== Provided records ==
⟨
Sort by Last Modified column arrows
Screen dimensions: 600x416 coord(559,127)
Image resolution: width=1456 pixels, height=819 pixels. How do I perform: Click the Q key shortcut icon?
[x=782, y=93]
⟩
⟨
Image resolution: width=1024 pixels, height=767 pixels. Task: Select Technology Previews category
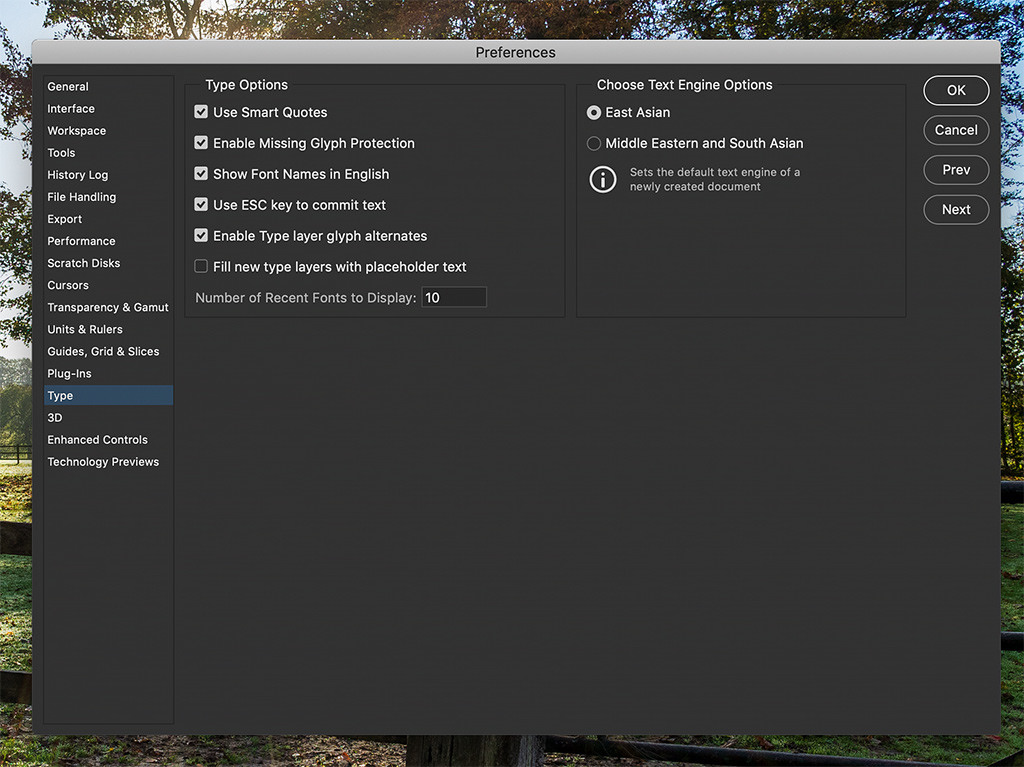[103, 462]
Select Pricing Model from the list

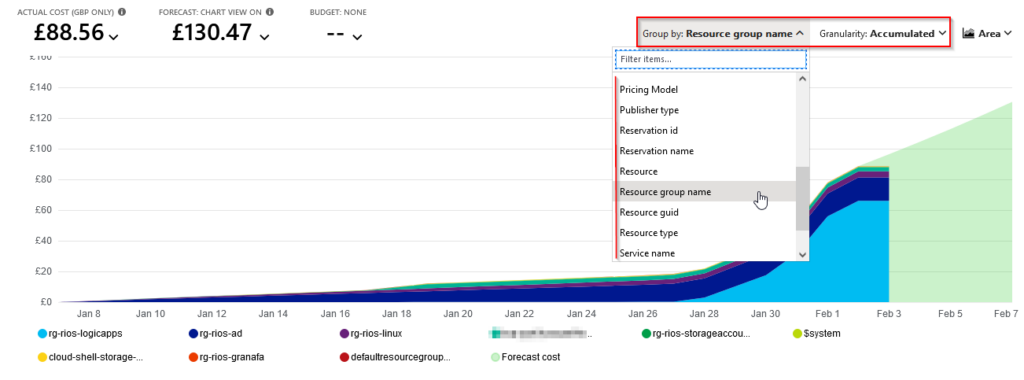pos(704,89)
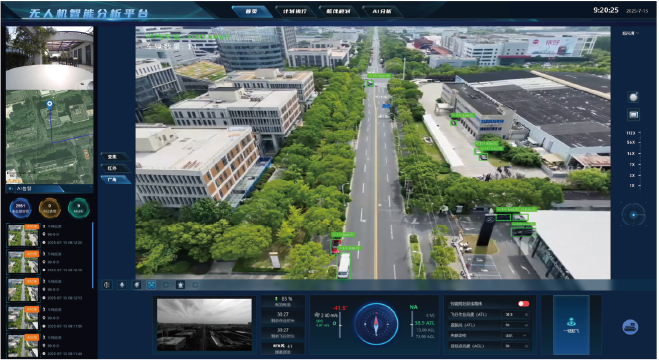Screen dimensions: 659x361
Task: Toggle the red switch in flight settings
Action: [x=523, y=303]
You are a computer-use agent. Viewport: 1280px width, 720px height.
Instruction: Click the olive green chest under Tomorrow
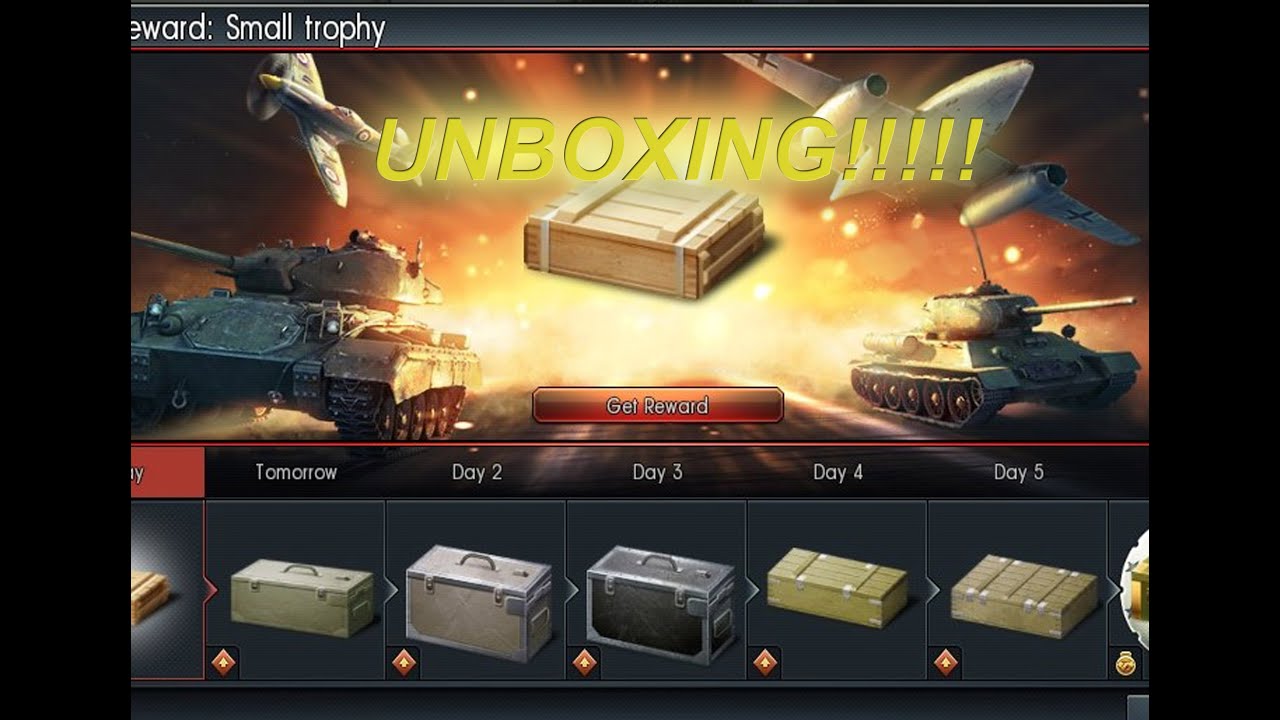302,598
⟩
== Directions ==
An exact copy is needed. It runs from the line above containing "Image resolution: width=1024" down to the line containing "You are a computer-use", both included, with no pictures.

== Output below ==
Image resolution: width=1024 pixels, height=767 pixels. Task: Select Technology Previews category
[103, 462]
Select Pricing Model from the list

pos(704,89)
Screen dimensions: 659x361
Task: Toggle the red switch in flight settings
Action: [x=523, y=303]
You are a computer-use agent. Viewport: 1280px width, 720px height.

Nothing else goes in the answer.